Helga Ruebsamen's extraordinary achievement in this, her first novel to be translated into English, is in finding a voice for a sensitive and highly imaginative child who must endure the painful transition from life in the paradise of the Dutch East Indies to the savage realities of wartime Holland.
Lulu lives on the lush island of Java with her father, a doctor, her narcissistic mother and her Aunt Margot. By day, she plays quietly in the humid heat and tries not to trouble her mother. At night she roams the jungle, creating a magical place of her own in which reality and fantasy merge, where people and animals are transformed by the moonlight into gods and devils.

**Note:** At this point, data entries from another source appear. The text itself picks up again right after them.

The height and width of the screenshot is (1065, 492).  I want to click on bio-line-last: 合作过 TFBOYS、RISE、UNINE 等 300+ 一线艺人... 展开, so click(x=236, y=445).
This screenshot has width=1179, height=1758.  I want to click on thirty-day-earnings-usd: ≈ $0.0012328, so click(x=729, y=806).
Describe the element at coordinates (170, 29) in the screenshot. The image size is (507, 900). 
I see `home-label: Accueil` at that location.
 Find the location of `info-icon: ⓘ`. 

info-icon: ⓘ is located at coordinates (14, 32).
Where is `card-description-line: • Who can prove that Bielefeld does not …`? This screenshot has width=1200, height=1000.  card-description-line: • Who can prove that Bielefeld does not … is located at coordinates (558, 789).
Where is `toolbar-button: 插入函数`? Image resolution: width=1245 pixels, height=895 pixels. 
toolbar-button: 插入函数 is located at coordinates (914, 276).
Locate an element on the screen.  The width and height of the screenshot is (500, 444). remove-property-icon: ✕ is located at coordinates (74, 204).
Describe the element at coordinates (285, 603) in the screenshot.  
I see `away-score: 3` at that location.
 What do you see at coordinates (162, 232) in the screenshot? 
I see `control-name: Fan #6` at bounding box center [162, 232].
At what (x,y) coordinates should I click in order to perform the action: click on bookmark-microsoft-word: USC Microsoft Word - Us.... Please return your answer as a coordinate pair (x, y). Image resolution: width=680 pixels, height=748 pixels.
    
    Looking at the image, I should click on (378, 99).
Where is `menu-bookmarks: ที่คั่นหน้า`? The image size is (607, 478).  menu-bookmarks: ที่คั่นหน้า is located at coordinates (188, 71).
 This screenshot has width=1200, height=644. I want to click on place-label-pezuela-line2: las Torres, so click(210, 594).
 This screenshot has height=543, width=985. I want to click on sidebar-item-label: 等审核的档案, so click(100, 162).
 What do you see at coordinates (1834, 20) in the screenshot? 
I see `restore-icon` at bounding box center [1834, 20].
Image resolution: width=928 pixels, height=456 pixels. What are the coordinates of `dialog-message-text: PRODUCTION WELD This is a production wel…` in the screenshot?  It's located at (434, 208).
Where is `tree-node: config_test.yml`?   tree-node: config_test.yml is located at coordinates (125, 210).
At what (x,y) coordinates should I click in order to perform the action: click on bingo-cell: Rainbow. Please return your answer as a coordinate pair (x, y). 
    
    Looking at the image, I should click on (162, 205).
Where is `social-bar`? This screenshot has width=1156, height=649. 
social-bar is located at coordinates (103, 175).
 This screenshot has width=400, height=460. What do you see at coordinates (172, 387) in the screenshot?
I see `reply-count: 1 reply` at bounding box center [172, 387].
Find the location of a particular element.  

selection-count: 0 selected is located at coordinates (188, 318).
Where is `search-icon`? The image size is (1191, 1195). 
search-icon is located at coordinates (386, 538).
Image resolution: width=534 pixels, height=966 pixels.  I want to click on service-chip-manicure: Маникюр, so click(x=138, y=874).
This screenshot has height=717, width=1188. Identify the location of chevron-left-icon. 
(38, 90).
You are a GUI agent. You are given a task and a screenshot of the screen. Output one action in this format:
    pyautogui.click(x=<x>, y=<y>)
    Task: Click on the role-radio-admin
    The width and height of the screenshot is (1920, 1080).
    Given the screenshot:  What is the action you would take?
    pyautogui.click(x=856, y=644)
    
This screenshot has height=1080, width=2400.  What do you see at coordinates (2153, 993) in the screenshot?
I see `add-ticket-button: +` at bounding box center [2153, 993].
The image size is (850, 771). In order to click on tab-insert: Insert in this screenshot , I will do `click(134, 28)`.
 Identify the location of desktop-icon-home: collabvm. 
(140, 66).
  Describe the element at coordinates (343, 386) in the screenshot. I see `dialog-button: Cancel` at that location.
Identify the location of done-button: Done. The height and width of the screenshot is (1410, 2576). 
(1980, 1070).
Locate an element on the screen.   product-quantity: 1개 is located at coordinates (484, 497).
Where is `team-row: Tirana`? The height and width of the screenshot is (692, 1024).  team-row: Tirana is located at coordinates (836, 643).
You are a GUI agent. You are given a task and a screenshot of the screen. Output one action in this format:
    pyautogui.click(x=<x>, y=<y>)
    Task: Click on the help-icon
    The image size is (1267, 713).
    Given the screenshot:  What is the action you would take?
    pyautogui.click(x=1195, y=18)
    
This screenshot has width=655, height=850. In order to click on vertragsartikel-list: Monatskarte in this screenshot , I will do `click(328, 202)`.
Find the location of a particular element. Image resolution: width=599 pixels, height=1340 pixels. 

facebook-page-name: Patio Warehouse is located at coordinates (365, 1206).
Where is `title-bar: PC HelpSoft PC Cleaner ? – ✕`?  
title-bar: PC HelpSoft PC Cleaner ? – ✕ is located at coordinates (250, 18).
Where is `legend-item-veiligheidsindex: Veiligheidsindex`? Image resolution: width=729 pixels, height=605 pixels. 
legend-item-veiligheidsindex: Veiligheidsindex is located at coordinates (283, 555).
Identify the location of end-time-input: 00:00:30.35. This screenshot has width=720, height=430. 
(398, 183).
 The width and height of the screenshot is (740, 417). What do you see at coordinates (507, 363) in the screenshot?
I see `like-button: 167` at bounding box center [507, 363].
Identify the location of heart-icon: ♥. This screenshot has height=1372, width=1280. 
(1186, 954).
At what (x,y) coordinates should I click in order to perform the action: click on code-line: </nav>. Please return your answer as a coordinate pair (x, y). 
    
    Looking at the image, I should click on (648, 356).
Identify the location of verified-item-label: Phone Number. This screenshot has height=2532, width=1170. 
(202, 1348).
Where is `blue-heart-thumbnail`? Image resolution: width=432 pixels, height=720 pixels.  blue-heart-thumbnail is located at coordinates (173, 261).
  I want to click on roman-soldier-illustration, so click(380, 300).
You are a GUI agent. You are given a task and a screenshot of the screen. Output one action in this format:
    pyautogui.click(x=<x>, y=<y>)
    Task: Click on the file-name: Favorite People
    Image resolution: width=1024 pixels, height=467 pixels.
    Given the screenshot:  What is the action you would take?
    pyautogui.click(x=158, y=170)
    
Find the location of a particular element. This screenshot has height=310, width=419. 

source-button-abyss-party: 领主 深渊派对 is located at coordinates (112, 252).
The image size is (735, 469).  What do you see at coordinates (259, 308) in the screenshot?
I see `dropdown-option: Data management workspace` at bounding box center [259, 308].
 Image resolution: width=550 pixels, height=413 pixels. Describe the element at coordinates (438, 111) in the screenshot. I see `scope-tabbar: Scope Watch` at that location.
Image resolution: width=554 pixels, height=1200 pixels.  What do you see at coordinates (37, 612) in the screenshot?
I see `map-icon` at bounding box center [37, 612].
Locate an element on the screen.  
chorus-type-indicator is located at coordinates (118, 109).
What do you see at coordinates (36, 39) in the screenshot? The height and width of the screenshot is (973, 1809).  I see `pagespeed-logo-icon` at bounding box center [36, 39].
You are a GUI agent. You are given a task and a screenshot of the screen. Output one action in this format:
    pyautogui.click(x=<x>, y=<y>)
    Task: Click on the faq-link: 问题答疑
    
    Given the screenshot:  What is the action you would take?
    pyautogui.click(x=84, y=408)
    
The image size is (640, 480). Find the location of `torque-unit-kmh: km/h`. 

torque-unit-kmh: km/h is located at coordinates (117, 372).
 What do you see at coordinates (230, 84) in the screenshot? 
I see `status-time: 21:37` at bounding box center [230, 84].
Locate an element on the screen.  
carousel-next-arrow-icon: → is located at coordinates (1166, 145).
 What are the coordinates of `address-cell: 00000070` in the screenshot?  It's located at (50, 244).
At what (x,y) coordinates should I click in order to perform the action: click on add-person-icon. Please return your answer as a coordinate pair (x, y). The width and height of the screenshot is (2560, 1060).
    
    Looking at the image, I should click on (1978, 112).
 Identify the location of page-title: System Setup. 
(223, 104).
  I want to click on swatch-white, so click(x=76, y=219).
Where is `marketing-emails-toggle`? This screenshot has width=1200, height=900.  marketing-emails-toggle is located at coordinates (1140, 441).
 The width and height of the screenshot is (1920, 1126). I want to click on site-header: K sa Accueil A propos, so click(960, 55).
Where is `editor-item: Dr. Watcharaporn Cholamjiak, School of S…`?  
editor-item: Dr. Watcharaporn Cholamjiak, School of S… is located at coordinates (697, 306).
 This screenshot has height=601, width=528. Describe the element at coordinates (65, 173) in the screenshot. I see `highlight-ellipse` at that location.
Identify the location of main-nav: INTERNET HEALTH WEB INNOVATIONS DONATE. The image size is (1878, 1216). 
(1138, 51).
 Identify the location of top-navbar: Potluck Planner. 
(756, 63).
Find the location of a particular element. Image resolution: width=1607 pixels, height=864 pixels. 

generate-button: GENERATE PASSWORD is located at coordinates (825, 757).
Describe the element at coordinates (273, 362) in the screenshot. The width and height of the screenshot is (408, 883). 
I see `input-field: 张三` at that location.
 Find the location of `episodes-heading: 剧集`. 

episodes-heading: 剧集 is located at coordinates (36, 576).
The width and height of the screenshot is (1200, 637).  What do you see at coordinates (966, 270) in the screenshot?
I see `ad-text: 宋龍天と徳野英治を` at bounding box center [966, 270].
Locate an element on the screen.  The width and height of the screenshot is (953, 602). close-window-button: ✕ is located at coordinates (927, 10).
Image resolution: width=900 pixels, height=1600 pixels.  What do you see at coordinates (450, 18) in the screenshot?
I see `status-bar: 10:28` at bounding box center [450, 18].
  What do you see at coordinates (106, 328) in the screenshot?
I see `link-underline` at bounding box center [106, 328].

When Lulu's uncle arrives, filling the day with adventures - bringing even her mother to life- Lulu discovers that the adults have begun visiting her nocturnal world. When she describes to Aunt Margot what she has seen in the night, she triggers a chain of events that lead to her family leaving their sensual tropical paradise and sailing for her father's homeland, Holland. But it is 1939 and Lulu is Jewish. Soon the German invasion is upon them. Her mother flees to England, her aunt returns to Java, and Lulu and her father are forced into hiding. This is a new, cold and hostile world, and Lulu must abandon her childhood, sustained only by her vivid imagination and her fierce, increasingly tested courage.